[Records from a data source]
--------------------
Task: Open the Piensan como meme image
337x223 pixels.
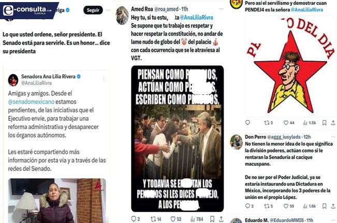Action: (x=178, y=138)
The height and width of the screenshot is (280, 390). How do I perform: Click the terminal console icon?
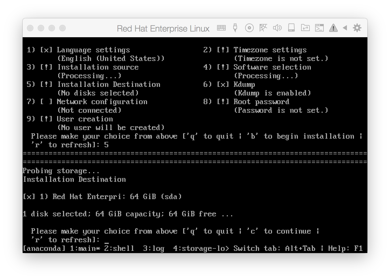click(319, 28)
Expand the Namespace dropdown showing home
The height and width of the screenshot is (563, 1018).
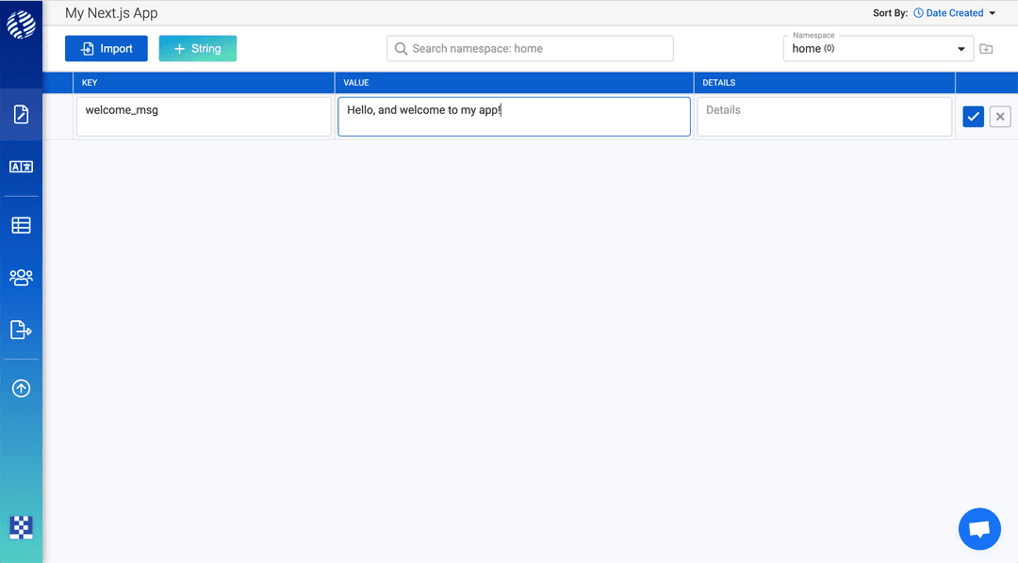959,48
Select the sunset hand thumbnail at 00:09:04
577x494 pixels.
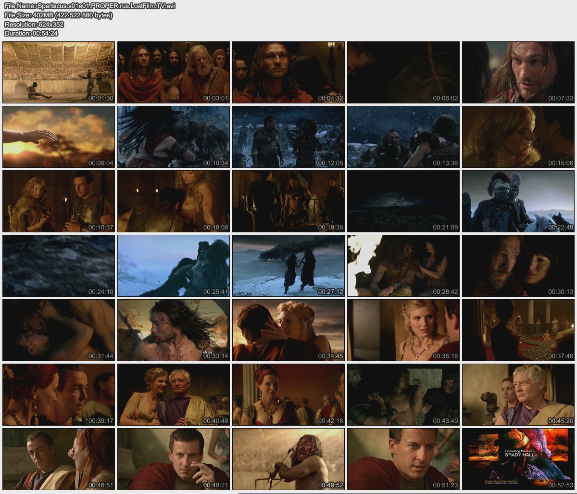click(x=59, y=137)
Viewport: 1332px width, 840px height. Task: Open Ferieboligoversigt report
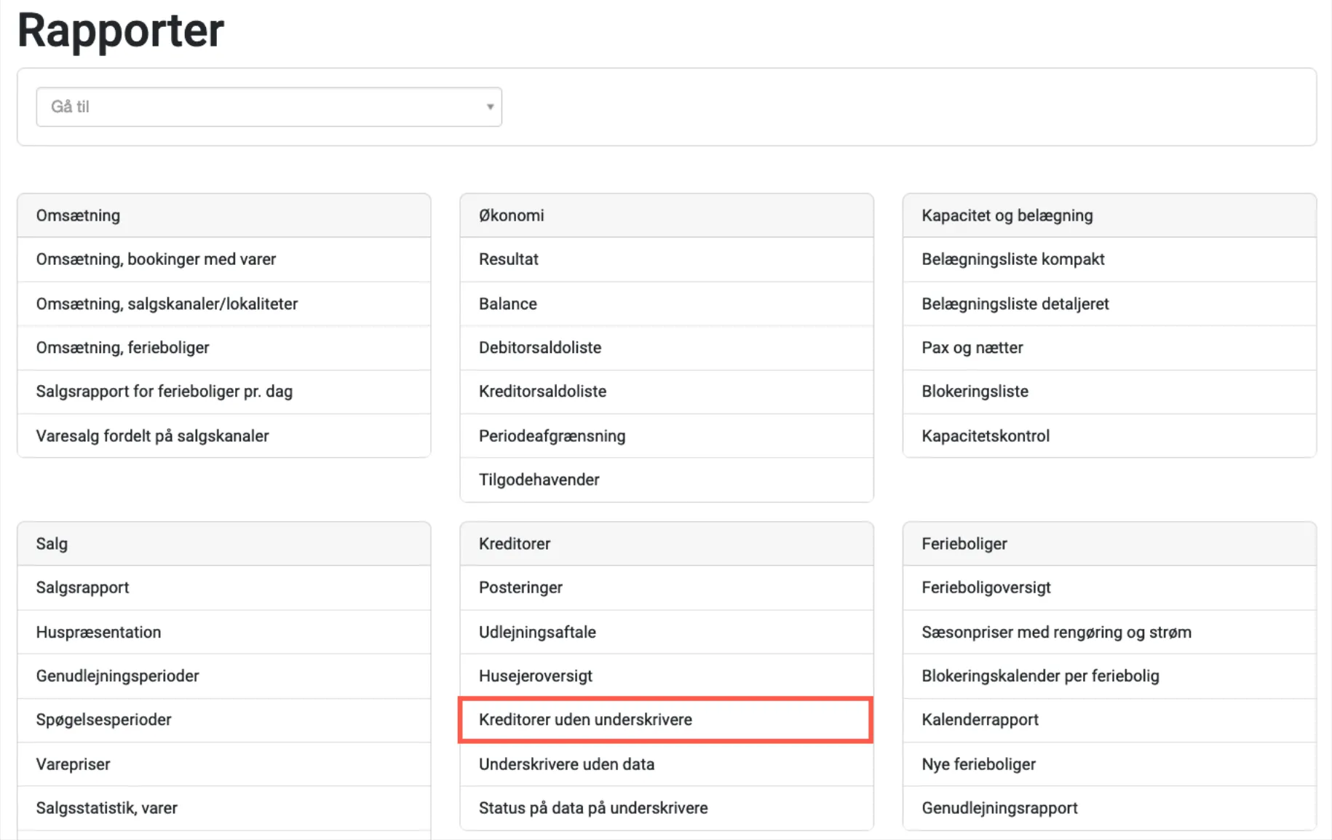(986, 588)
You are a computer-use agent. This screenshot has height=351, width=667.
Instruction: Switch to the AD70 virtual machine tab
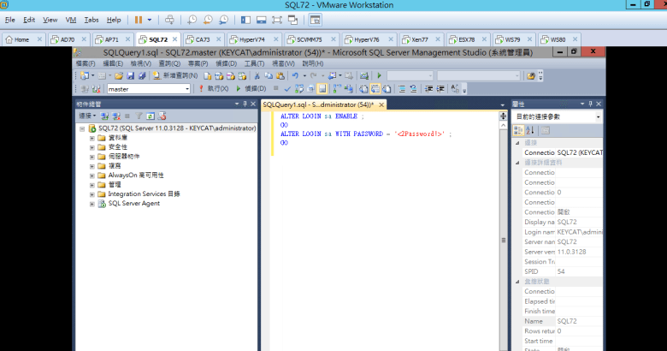click(62, 39)
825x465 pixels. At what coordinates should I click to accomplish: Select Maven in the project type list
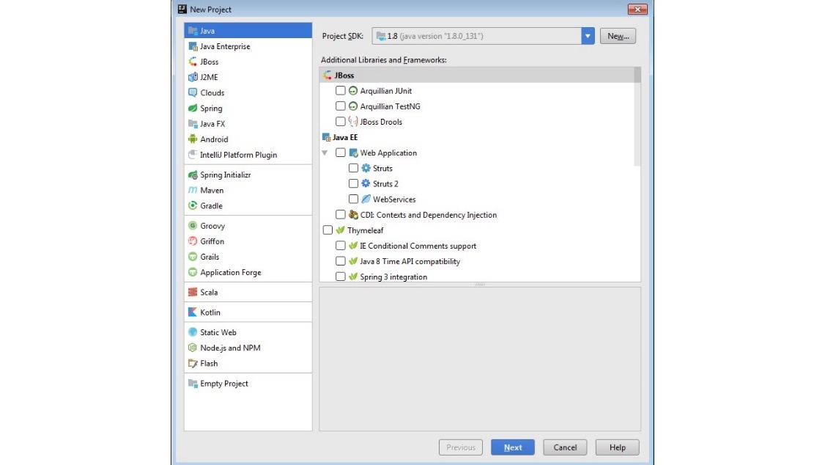click(x=212, y=191)
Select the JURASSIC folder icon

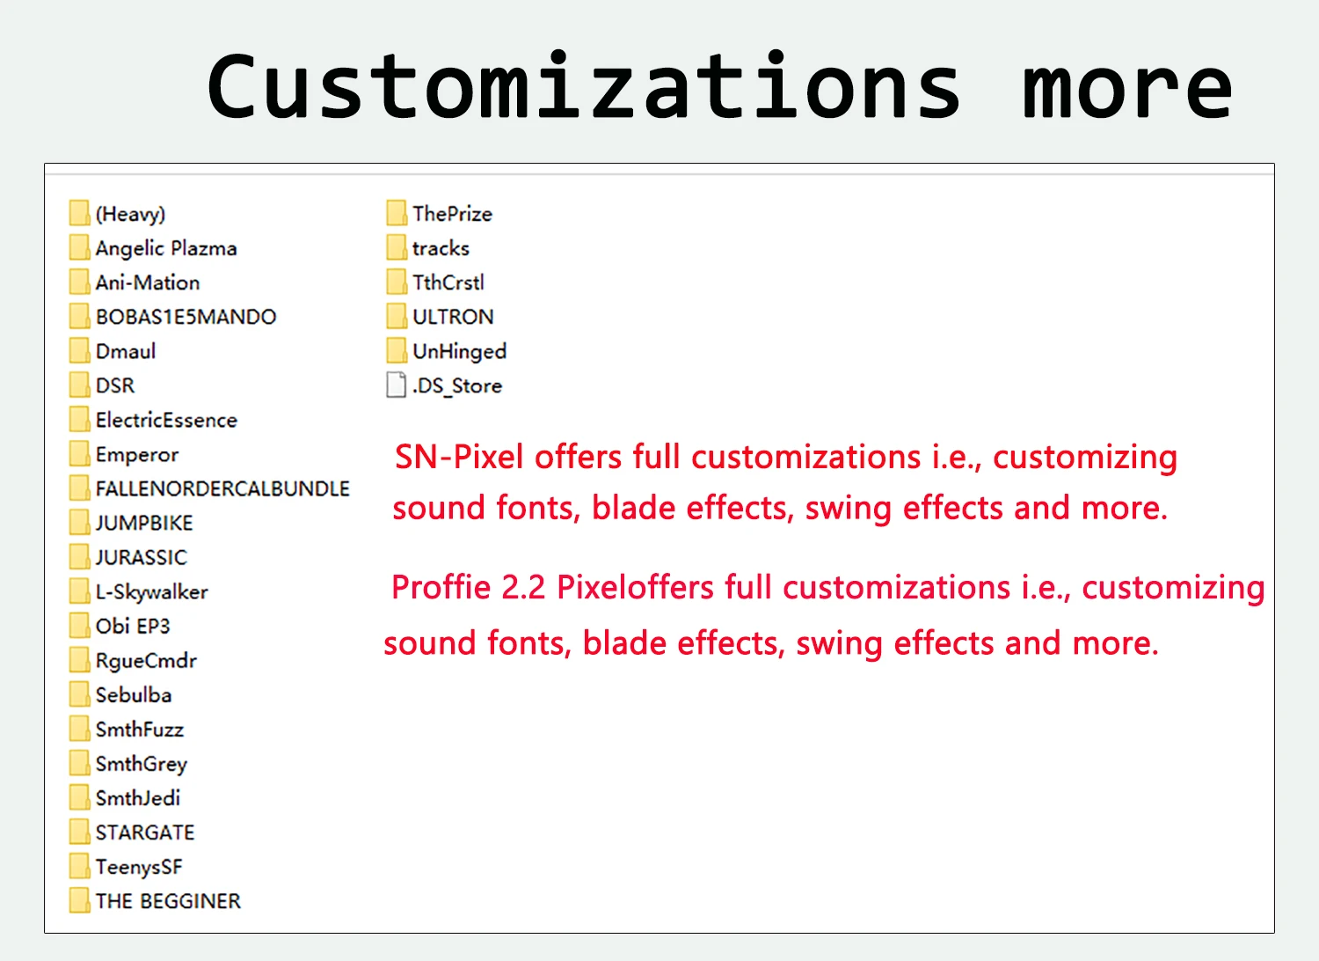click(79, 557)
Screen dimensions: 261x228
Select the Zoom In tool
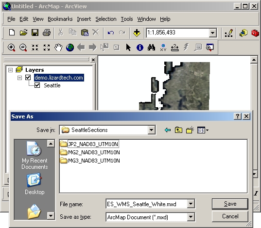11,48
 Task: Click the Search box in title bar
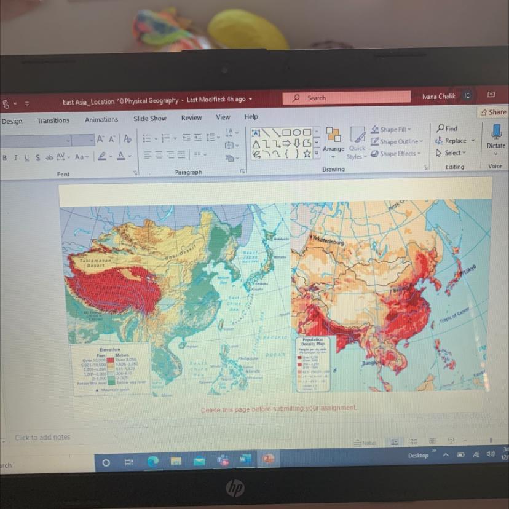tap(346, 97)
--------------------
(PROBLEM TO SOLVE)
Return only the lines from the one containing "The height and width of the screenshot is (563, 1018)." through the last line of the entries above, exactly as written and without pictures.

(YOUR RESPONSE)
The height and width of the screenshot is (563, 1018).
959,48
Select the sunset hand thumbnail at 00:09:04
577x494 pixels.
click(x=59, y=137)
Viewport: 1332px width, 840px height. Task: Open Ferieboligoversigt report
(986, 588)
You are a computer-use agent. This screenshot has height=351, width=667.
Instruction: Switch to the AD70 virtual machine tab
click(62, 39)
825x465 pixels. At what coordinates should I click to accomplish: Select Maven in the project type list
click(x=212, y=191)
Select the JURASSIC folder icon

click(79, 557)
Screen dimensions: 261x228
Select the Zoom In tool
11,48
 Task: Click the Search box in title bar
tap(346, 97)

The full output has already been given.